Jeremy's questions were motivated by a series of questions I've been asking about Longhorn. This is part of a strategy I've been using -- since the pre-blog era, in fact, when my medium of choice was NNTP -- to deepen the stories I research for magazines. When the subject is not a secret, I find it extremely helpful to raise some issues publicly and invite a range of interested parties to react to them. A recent example was this entry in support of this story.
In that spirit, I owe Jeremy a response to his questions about my take on WinFS. He asks: "What is an 'XML-centric database' anyway?" A good example of the basic idea -- and the one I've been working with -- is Berkeley DB XML (which has also been adopted by the Chandler project). DB XML supports indexed XPath search, a poweful capability that's now being woven into both RDBMSs with XML support, and "native" XML databases. An even more powerful standard is XQuery, which though not a final recommendation is implemented provisionally in both conventional RDBMSs and native-XML dbs.

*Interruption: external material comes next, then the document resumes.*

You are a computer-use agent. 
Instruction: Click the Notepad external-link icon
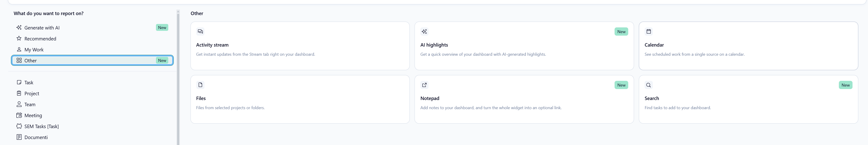tap(424, 85)
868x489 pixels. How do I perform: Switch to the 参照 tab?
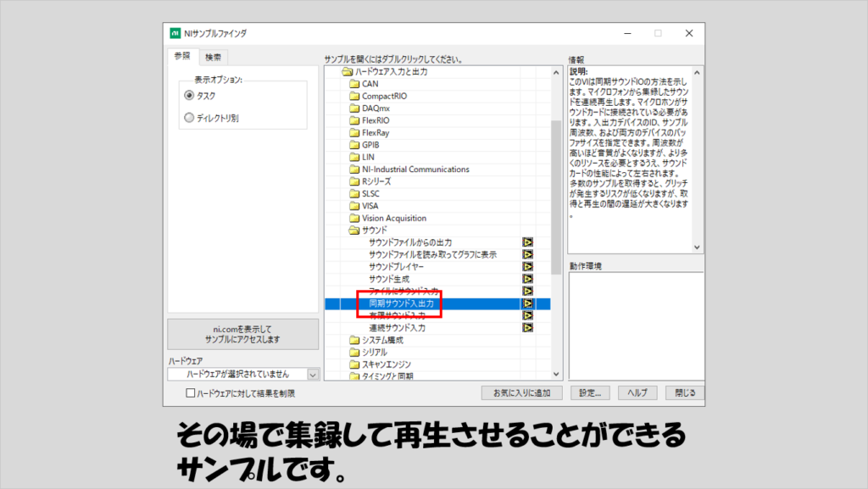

We have standard query languages (XPath, XQuery), and standard ways of writing schemas (XSD, Relax), and applications (Office 2003) that with herculean effort have been adapted to work with these query and schema languages, and free-text search further enhancing all this goodness. Strategically, why not build directly on top of these foundations?
Tactically, why do I want to write code like this:
public class Person { [XmlAttribute()] public string Title; [XmlAttribute()] public string FirstName; [XmlAttribute()] public string MiddleName; [XmlAttribute()] public string LastName; ....in order to consume data like this?
<People> <Person DisplayName="Woodgrove Bank" IMAddress="Support@woodgrovebank.com" UserTile=".\user_tiles\Adventure Works.jpg"> <EmailAddresses> <EmailAddress Type="Work" Address="mortgage@woodgrovebank.com"/> <EmailAddress Type="Primary" Address="Support@woodgrovebank.com"/> </EmailAddresses>
I believe two things to be true. First, we have some great XML-oriented data management technologies. Second, the ambitious goals of WinFS cannot be met solely with those technologies. I'm trying to spell out where the line is being drawn between interop and functionality, and why, and what that will mean for users, developers, and enterprises.
1 David Clarke, of CapeClear, points out that "this statement, precisely by virtue of its obvious lack of sub-editing ('are', not 'is'), re-inforces the very point it seeks to make!" Delightful! As David mentioned to me in email, there ought to be a word for this reflexive case.